**Directives**
1) Give every section number that the passage on Carousel Memory refers to.
2) In the listing, retype the lines from the line with "Click the Undo arrow in toolbar" up to and including the line with "tap(61, 42)". Leave the pictures out of your answer.

**Reading text**
To address the forgetting problem, we introduce a hierarchical EM method, which significantly enhances the effectiveness of episodic memory. Our method is motivated by the fact that modern mobile and IoT devices are commonly equipped with a deep memory hierarchy including small memory with fast access (50–150 ns) and large storage with slow access (25–250 s), which is typically orders of magnitude larger than the memory. Provided by these different hardware characteristics, the memory is an ideal place to access samples at high speed during training, promising short training time. In contrast, the storage is an ideal place to store a significantly large number of old samples and use them for greatly improving model accuracy. The design goal of our scheme, Carousel Memory or CarM, is to combine the best of both worlds to improve the episodic memory capacity by leveraging on-device storage but without significantly prolonging traditional memory-based CL approaches.

CarM stores as many observed samples as possible so long as it does not exceed a given storage capacity (rather than discarding those overflowed from EM as done in existing methods) and updates the in-memory EM while the model is still learning with samples already in EM. One key research question is how to manage samples across EM and storage for both system efficiency and model accuracy. Here we propose a hierarchical memory-aware data swapping, an online process that dynamically replaces a subset of in-memory samples used for model training with other samples stored in storage, with an optimization goal in two aspects. (1) System efficiency. Prior single-level memory-only training approaches promise timely model updates even in the face of real-time data that arrives with high throughput. Therefore, we expect drawing old samples from slow storage does not incur significant I/O overhead that affects the overall system efficiency, especially for mobile and IoT devices. (2) Model accuracy. CarM significantly increases the effective EM size, mitigating forgetting issues by avoiding important information from overflowing due to limited memory capacity. As a result, we expect our approach also improves the model accuracy by exploiting data samples preserved in the storage more effectively for training.

To fulfill the competing goals, we design CarM from two different perspectives: swapping mechanism (Section 3.1) and swapping policy (Section 3.2). The swapping mechanism of CarM ensures that the slow speed of accessing the storage does not become a bottleneck of continual model training by carefully hiding sample swapping latency through asynchrony. Moreover, we propose various swapping policies to decide which and when to swap samples and incorporate them into a single component, namely, gate function. The gate function allows for fewer swapping samples, making CarM to march with low I/O bandwidth storage which is common for mobile and IoT devices.

One major benefit of CarM is that it is largely complementary to existing episodic memory-based CL methods. By exploiting the memory hierarchy, we show that CarM helps boost the accuracy of many existing methods by up to 28.4% for DER++ (darker)

in Tiny-ImageNet dataset (Section 

4.1) and even allows them to retain their accuracy with much smaller EM sizes.

**Raw data**

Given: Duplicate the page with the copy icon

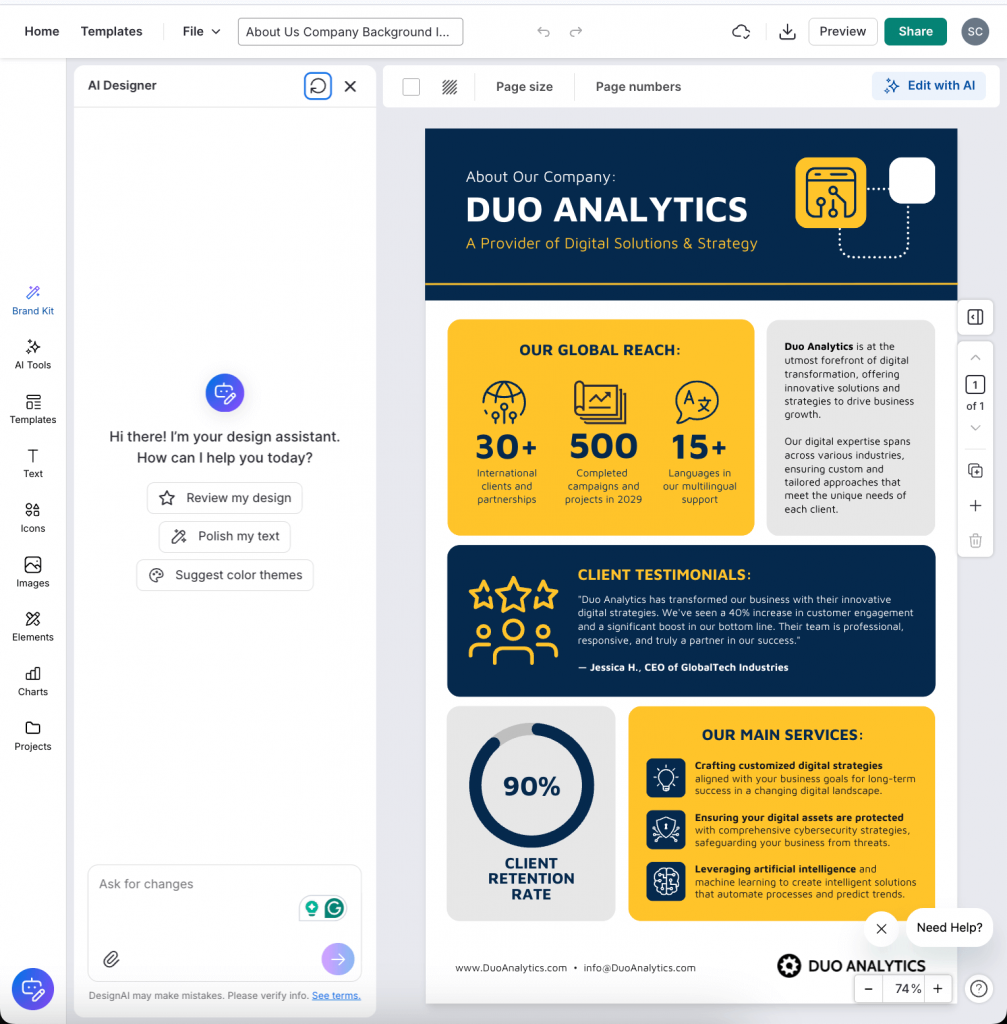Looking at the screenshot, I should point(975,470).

...

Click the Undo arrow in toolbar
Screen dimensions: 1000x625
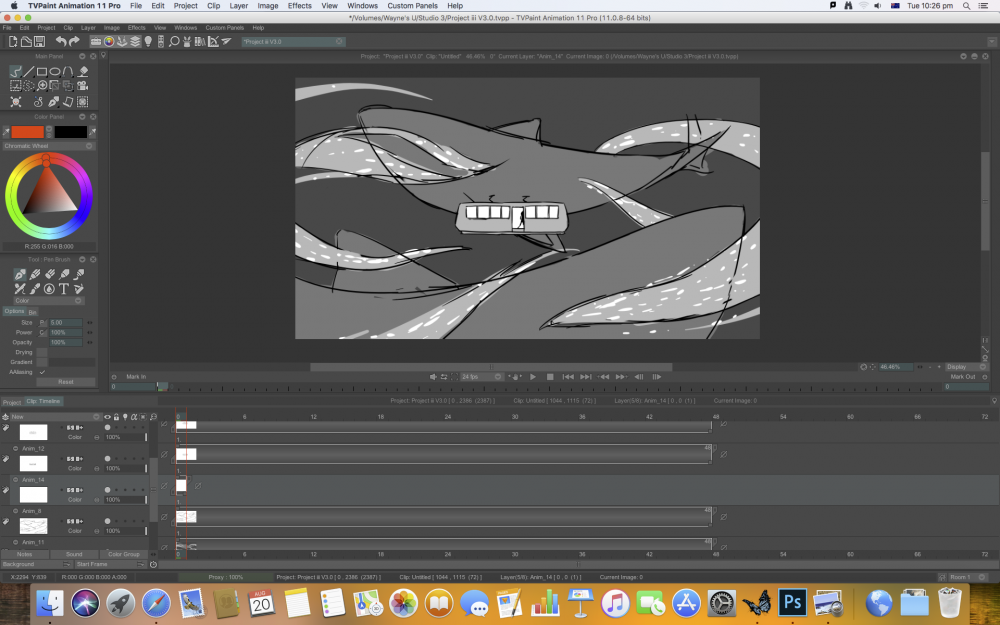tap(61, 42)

**The answers**
1) 3.1, 3.2, 4.1

2)
Click the Undo arrow in toolbar
Screen dimensions: 1000x625
tap(61, 42)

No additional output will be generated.